**Задание**
Продублируйте дословно и целиком фрагмент диалога об эффективности и справедливости в экономике.

**Предложенный фрагмент**
****************************************
– Слишком много нужно учитывать. С одной стороны, у нас эффективность, которой свободные рынки достигают, уравнивая покупателей и продавцов, а еще есть справедливость, которая, если мы принимаем аргумент Ролза или даже идеи эффективизма, тянет в противоположном направлении… Можно ли сделать так, чтобы было и эффективно, и честно?
– Было бы идеально, Монти, но в жизни все не так просто. Зачастую очень трудно сделать жизнь одного человека лучше, не ухудшив положение другого. Кроме того, между эффективностью и справедливостью существует компромисс.
– Хочешь сказать, решение более справедливое и по умолчанию менее эффективное? Зачем оно нам?
– В капиталистических странах основной способ сделать экономические результаты более справедливыми – использовать распределительное налогообложение, и многие верят, что оно стимулирует к усердному труду и изобретательству. А бюрократия, занимающаяся перераспределением, то есть государственные служащие и законодатели, решающие, как переправить деньги от одной группы к другой, обходится дорого. Когда же государства предоставляют услуги напрямую, обычно возникают монополии, которые, как мы видели, могут работать неэффективно и заключать невыгодные для своих клиентов сделки. Поэтому найти баланс между справедливостью и эффективностью – настоящая проблема.
****************************************
**Исходные данные**
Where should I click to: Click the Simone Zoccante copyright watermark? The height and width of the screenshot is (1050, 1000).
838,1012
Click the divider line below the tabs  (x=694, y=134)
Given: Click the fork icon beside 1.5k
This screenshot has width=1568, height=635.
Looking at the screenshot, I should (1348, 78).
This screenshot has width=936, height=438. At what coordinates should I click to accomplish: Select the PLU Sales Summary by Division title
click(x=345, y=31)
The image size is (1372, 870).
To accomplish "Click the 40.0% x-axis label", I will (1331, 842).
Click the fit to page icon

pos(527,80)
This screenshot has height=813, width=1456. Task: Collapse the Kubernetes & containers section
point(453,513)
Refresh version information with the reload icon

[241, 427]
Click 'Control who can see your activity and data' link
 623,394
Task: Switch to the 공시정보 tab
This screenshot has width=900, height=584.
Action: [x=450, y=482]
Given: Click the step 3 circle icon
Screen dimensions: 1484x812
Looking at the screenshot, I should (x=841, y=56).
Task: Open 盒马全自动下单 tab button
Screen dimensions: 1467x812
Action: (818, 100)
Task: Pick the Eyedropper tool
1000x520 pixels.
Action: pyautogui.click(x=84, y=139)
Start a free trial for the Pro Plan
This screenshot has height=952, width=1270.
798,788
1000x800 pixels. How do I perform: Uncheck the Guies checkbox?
****************************************
**Ожидаемый ответ**
– Слишком много нужно учитывать. С одной стороны, у нас эффективность, которой свободные рынки достигают, уравнивая покупателей и продавцов, а еще есть справедливость, которая, если мы принимаем аргумент Ролза или даже идеи эффективизма, тянет в противоположном направлении… Можно ли сделать так, чтобы было и эффективно, и честно?
– Было бы идеально, Монти, но в жизни все не так просто. Зачастую очень трудно сделать жизнь одного человека лучше, не ухудшив положение другого. Кроме того, между эффективностью и справедливостью существует компромисс.
– Хочешь сказать, решение более справедливое и по умолчанию менее эффективное? Зачем оно нам?
– В капиталистических странах основной способ сделать экономические результаты более справедливыми – использовать распределительное налогообложение, и многие верят, что оно стимулирует к усердному труду и изобретательству. А бюрократия, занимающаяся перераспределением, то есть государственные служащие и законодатели, решающие, как переправить деньги от одной группы к другой, обходится дорого. Когда же государства предоставляют услуги напрямую, обычно возникают монополии, которые, как мы видели, могут работать неэффективно и заключать невыгодные для своих клиентов сделки. Поэтому найти баланс между справедливостью и эффективностью – настоящая проблема.